Romance Was Born. Passion project to brand.
running a creative business
The harvest: via Vogue
Together Anna Plunkett and Luke Sales, explorers of the relationship between fashion and art, have garnered worldwide respect for their luscious runway shows and designs. Bold expressions, vibrant imagery and dreamscape-y collections have attracted style mavericks and mavens such as Cate Blanchett, Tavi Gevinson, Nicki Minaj, Karen O, MIA, Natasha Khan, Cyndi Lauper, Lily Allen, Grimes and Miley Cyrus to RWB …
At The Metropolitan Museum of Art. just to the left of the Camp: Notes on Fashion installation’s entrance is an inset display of sparkly ensembles;
“A moment of enjoyment” reads the text behind a trio of mannequins gussied up in sequins and glittering embellishments.
The two leftmost looks are by the London designer Ashish. On the right are the first pieces ever designed by an Australian label to be included in one of the museum’s Costume Institute shows. It’s a black skirtsuit—sans shirt—with rainbow plexiglass broken hearts and moons from Romance Was Born’s Spring 2015 Cooee Couture collection, inspired by the work of Australian couturier Linda Jackson. The outfit in the exhibition is a remake of a Romance Is Born runway look that designers Anna Plunkett and Luke Sales made especially for the museum.

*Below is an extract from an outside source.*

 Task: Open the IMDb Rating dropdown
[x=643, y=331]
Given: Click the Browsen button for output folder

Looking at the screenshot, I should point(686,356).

“It’s a once-in-a-lifetime opportunity for us and a wonderful compliment,” the pair told Vogue Australia at the time of the show’s opening. “We’re proud to celebrate the country we were both born in and continue to live in. Of course, we understand the importance of a global audience, but it is so flattering to represent our country in this way.”
On a sunny autumn day in Sydney, just after the Camp show had opened in springy New York, Plunkett and Sales were perched on a different museum’s steps. Sydney’s Powerhouse Museum, known for its science displays and pop-culture exhibits, also doubles as one of Oz’s best fashion resources. In recent years it has staged shows that feature the wardrobe of Isabella Blow and celebrated the career of Akira Isogawa.
But more exciting than what goes on display is what’s in storage. Across the road, through some security guards and many locked doors, the Powerhouse houses the costumes from every single Baz Luhrmann film, as well as a treasure trove of historical dress. Somewhere between the 18th-century Australiana and Leonardo DiCaprio’s famous Hawaiian shirt from Romeo + Juliet is also a cache of Romance Was Born pieces.
Handlers are shuffling a rack holding a dozen or so of Plunkett and Sales’s favourite designs. “That one is the Cate Blan-ket,” says Sales. The knit dress has quite the backstory: In 2009, [Cate] Blanchett wore it to an exhibition opening in Melbourne; a local tabloid invented the moniker, and the press went wild.
Plunkett and Sales seem pleased by the pun. As they tell it, their Romance Is Born project is sort of like an in-joke gone serious. They just never really thought that two best friends with wicked creative streaks would become a business, let alone a brand recognised by The Met.
As fashion students at the then East Sydney Technical College Plunkett and Sales met at a dance party. By 2003 they had dressed Karen O of the Yeah Yeah Yeahs in a googly-eye top for a concert in Sydney. Two years later they entered a fashion competition in Italy and needed to come up with a name.
“We were at a stage in our lives when we were really into going out and having fun. The [name comes from the] whole idea of the heightened feeling of that,” Plunkett remembers. “We just thought it was hilarious as well. There’s a lot of humour and fun in our work.”
They pulled the words Romance Was Born off a pin Sales’s cousin had bought in Chinatown. “We just thought it was funny and cute,” he says. “It was a joke, but as time went by, it came to emulate everything we wanted to achieve.”
Nearly 15 years later the joke is on them, in a way, because a pair of mates who loved “hanging out and making crap” have become the most powerful voices in Australian fashion. They have dressed celebrities, made the cover of Vogue’s Australian imprint, and turned their passion project into an international business [including …] a couture show in Paris.
Plunkett and Sales have managed to structure Romance Was Born as a fully fledged business that balances their creative urges with the realities of retail.
“The last five years have been when we both realized that this is what we want to be our career,” says Sales. “We always loved the idea of fashion. We’ve only just realized recently that clothing is what we’re in the business of.”
Growth means thinking about what’s commercial and what’s not. “It’s a balancing act,” says Plunkett. “Branding is something we’ve been talking about more seriously recently because that’s such a big part. We don’t sit down and think, ‘What’s the mood of the season?’ or, ‘Who is the model of the season?’ We’re just so concentrated on the garments, but I think it’s so important to have a sense of what a brand means.”